Mixed reaction to FSRA relief
There’s less than a month before the Financial Services Reform Act (FSRA) officially kicks in but that hasn’t stopped the Government adding yet more changes to the regulations.
This time, Federal Treasurer Peter Costello has announced a new regulation to give accountants FSRA relief when providing advice on self-managed superannuation funds (SMSFs).
The peak body supporting accountants, the CPA, argues that accountants are often asked about SMSFs but never about specific funds or companies.
The CPA says the decision – something it has been campaigning for over the past 18 months – is an “excellent outcome for the profession”.
Maybe so, but don’t expect agreement from other professional groups which have been forced to undergo intensive training and ongoing compliance costs. The Financial Planning Association (FPA) obviously regards the move as a major capitulation by the Government, saying the FSRA is “being unravelled even before the official start date on March 11”.

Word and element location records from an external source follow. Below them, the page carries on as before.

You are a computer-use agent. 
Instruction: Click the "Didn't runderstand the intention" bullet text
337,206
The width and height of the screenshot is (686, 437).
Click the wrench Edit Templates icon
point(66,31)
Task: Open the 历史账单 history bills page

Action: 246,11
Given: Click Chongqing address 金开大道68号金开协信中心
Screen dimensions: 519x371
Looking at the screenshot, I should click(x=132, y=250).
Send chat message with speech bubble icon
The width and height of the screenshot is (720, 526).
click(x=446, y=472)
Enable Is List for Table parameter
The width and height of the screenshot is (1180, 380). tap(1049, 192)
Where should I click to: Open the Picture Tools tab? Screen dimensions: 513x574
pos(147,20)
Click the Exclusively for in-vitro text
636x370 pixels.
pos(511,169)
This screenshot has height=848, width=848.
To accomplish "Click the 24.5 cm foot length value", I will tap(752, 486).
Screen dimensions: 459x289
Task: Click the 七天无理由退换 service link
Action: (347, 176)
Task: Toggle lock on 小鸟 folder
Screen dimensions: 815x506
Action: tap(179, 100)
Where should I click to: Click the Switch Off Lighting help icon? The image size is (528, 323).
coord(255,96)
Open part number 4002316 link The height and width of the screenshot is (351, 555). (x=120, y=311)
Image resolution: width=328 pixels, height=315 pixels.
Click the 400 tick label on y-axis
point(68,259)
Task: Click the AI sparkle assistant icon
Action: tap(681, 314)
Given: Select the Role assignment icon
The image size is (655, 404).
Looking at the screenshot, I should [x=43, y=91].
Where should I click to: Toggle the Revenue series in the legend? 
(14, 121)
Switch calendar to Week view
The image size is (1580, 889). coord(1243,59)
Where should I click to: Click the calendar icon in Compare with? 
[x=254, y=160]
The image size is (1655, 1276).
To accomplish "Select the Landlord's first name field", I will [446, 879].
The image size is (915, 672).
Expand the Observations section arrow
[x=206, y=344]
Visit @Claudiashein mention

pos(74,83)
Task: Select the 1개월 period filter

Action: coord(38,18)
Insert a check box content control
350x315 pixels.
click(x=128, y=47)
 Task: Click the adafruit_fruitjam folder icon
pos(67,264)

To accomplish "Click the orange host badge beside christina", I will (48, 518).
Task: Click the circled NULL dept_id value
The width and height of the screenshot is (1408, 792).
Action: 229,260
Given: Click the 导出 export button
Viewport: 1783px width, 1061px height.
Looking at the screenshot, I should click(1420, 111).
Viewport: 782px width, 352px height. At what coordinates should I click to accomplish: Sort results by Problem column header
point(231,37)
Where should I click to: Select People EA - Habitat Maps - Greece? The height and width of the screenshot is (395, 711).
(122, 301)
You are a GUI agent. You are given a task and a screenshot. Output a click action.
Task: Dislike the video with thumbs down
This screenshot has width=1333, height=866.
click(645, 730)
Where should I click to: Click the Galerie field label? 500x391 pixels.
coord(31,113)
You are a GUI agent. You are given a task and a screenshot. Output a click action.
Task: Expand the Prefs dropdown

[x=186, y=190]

Following the release of recommendations by the Parliamentary Joint Committee on Corporations and Financial Services, Mr Costello says the Government accepts the accountants’ SMSF advice shouldn’t require FSRA licensing.
But the FPA, the peak body supporting financial planners, says the move sets a “dangerous precedent” for further exemptions in an already complicated regime.
CEO Kerrie Kelly says the move is “a big loss in consumer protection” and the Government should reassess its decision to change the regime’s regulations.
“The relief… appears to be an unnecessary further complication of superannuation, creating uncertainty in an area which already requires a great deal of specialist knowledge.”
CPA CEO Greg Larsen says the group is pleased the Commonwealth has “distinguished the valuable contributions that professional accountants, such as CPAs, make to the community, especially on how they should structure their financial affairs”.
“This is a win for accountants and an added bonus for the public,” Mr Larsen said. “They can continue to consult their accountants on superannuation structures without the complexities of seeing two professional advisers, which may not be possible for those living in remote and regional communities.”
The regulation – which will be applicable only to certain registered accountants – will come into effect from the end of February, before the March 11 FSRA start date.